In practice, religion (agama) in Indonesia has been paradoxically interpreted exclusively; religion must have monotheistic belief, written scripture, prophet, and international recognition… Among the implications are the exclusive accommodation of six “official” religions (Confucianism, Buddhism, Hinduism, Catholicism, Christianity, and Islam) by the Ministry of Religious Affairs (MoRA) and the exclusion of Indonesian indigenous religions from the scope of religion. In terms of advocacy, the indigenous are unable to claim their rights (to customary forest/land, for example) in the name of religious freedom, whose discourse is dominated by cases of blasphemy and the construction of houses of worship, writes Krisharyanto Umbu Deta
Indonesia included religious freedom in its constitution (Undang-Undang Dasar 1945) even before the Universal Declaration of Human Rights in 1948. Religious freedom was also strengthened through the addition of human rights law in the amended constitution in 2000. In Article 28E (1) and (2) of the Constitution, it is stated that “Every person shall be free to choose and to practice the religion (agama) of his/her choice” and “Every person shall have the right to the freedom to believe his/her faith/belief (kepercayaan)”. Meanwhile, Article 29 (2) stipulates that “The State guarantees all persons the freedom of worship, each according to his/her own religion (agama) or belief (kepercayaan)”. Thus, the Indonesian Constitution has arguably laid a strong foundation for religious freedom.
In practice, religion (agama) in Indonesia has been paradoxically interpreted exclusively; religion must have monotheistic belief, written scripture, prophet, and international recognition. These prerequisites were initially proposed by the Department of Religion (now: Ministry of Religious Affairs) immediately a year after its establishment in 1946. Although this problematic construction has never been officially formalised, it continues to be perpetuated in socio-political spheres and, to some extent, in knowledge production. Among the implications are the exclusive accommodation of six “official” religions (Confucianism, Buddhism, Hinduism, Catholicism, Christianity, and Islam) by the Ministry of Religious Affairs (MoRA) and the exclusion of Indonesian indigenous religions from the scope of religion.
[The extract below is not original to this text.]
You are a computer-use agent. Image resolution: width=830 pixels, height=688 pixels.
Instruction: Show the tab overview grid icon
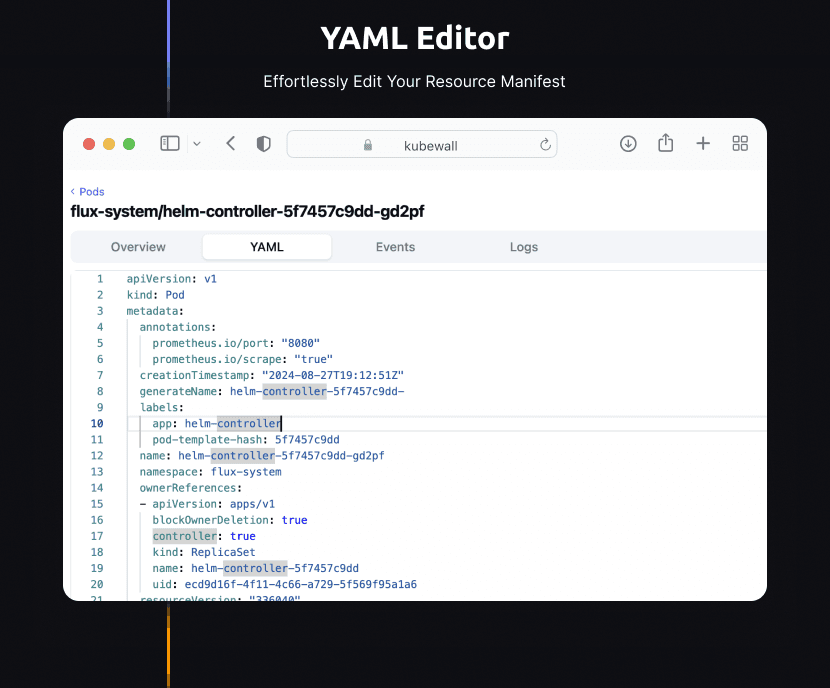tap(740, 144)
In terms of advocacy, the indigenous are unable to claim their rights (to customary forest/land, for example) in the name of religious freedom, whose discourse is dominated by cases of blasphemy and the construction of houses of worship.
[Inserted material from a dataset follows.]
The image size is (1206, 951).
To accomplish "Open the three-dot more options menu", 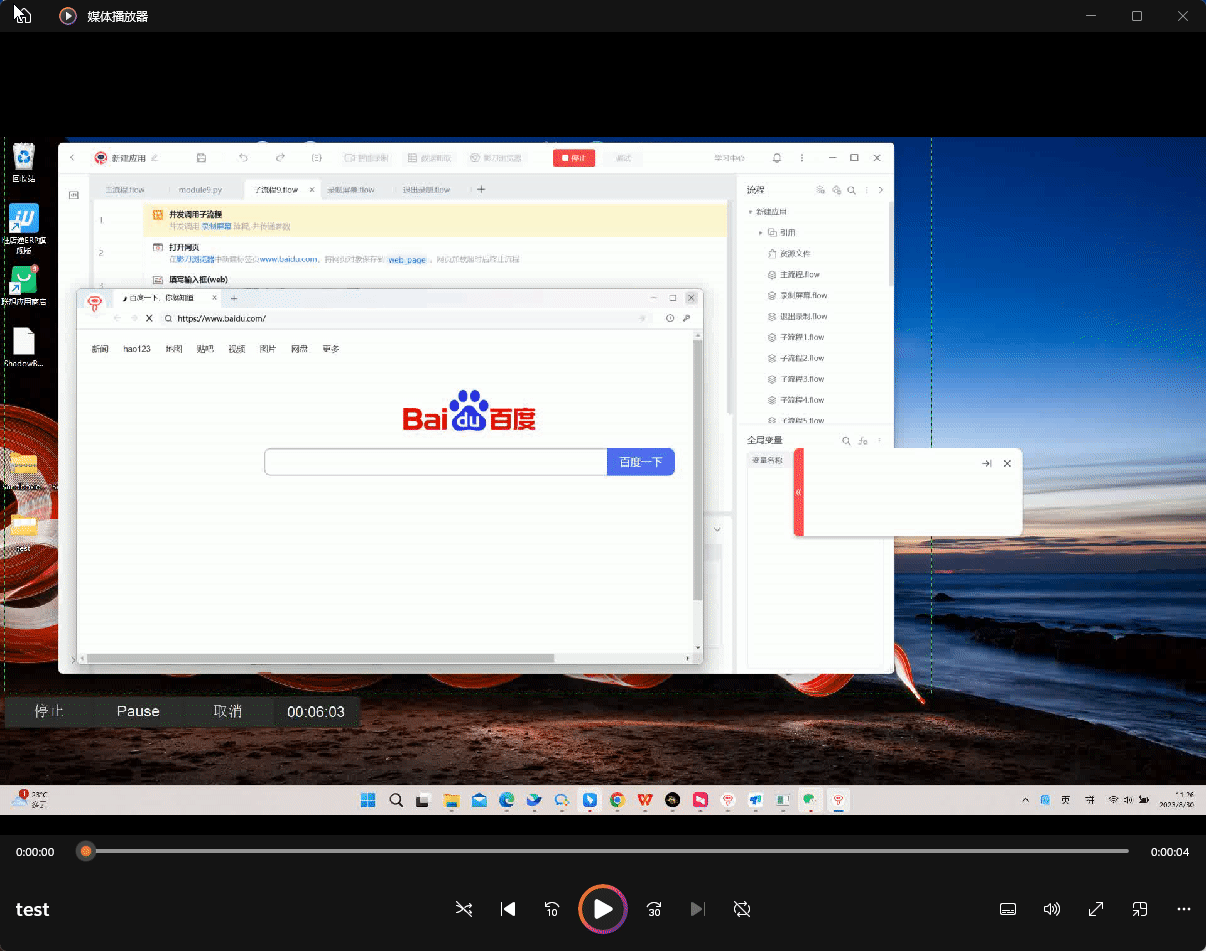I will 1184,909.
Following the growing discourse of democratisation and human rights enforcement after the fall of the New Order authoritarian regime in 1998, the academic study of religious freedom also started to develop. Meanwhile, the effort to engage indigenous studies and movements with the language of religion and religious freedom in Indonesia is just beginning in the past five years. Considering the advancement of recognition towards peoples of indigenous religions, Indonesia might have a considerable contribution to the global discourse of indigenous religious freedom.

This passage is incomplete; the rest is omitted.